Scientists at Ohio State University say that they’ve grown an “almost fully-formed human brain” in a lab —the equivalent of a five-week-old fetal brain the size of a pencil eraser that has “99% of the brain’s diverse cell types and genes,” the team told The Guardian. The tissue, grown from adult human skin cells, includes a spinal cord, signaling circuity, and even a retina, which is considered part of the brain.
It’s a massive claim, but one that deserves an equally massive amount of skepticism. The data behind the research isn’t being released due to a pending patent, which makes it difficult to evaluate the team’s claims. The research also hasn’t been through peer review, which can be a red flag when it comes to this kind of finding.
OSU’s Rene Anand and his team presented their findings at a conference in Florida yesterday (Aug. 18). They hope their research could one day be used to test drugs for neurological diseases like Alzheimers, looking at environmental toxins, and traumatic brain injuries.
But for now, the world is being asked to take these researchers at their word that they’ve accomplished something unprecedented.
There’s also something fundamentally unnerving about the idea of growing human brains to do research on. The team told the Guardian that ethical issues were “non-existent” because there is no sensory stimuli entering the brain, and therefore no thinking or consciousness taking place.
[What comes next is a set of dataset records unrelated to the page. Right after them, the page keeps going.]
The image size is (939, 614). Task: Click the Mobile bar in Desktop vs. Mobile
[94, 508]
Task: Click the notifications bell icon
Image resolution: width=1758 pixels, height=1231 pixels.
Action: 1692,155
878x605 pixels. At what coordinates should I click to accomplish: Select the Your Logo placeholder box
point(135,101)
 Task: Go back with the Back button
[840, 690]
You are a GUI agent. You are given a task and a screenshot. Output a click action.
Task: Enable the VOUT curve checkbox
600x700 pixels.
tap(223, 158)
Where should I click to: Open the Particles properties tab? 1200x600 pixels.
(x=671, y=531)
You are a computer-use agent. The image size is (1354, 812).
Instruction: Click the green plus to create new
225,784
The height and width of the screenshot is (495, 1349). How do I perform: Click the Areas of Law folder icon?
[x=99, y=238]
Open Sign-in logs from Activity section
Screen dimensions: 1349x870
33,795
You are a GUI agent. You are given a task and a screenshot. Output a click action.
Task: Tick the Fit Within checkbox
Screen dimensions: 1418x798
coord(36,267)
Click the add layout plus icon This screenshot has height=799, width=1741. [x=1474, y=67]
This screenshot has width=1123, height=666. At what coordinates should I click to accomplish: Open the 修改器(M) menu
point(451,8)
That’s probably true with something this tiny and minimally undeveloped, but what about a brain that’s larger and further along in its growth?
The research team currently doesn’t know how to create the sort of artificial blood vessel network that would be required to grow their brain beyond the equivalent of five weeks old. But it’s easy to imagine things going that way, and consciousness is poorly understood enough that the ethical issues aren’t going to be so easy to dismiss.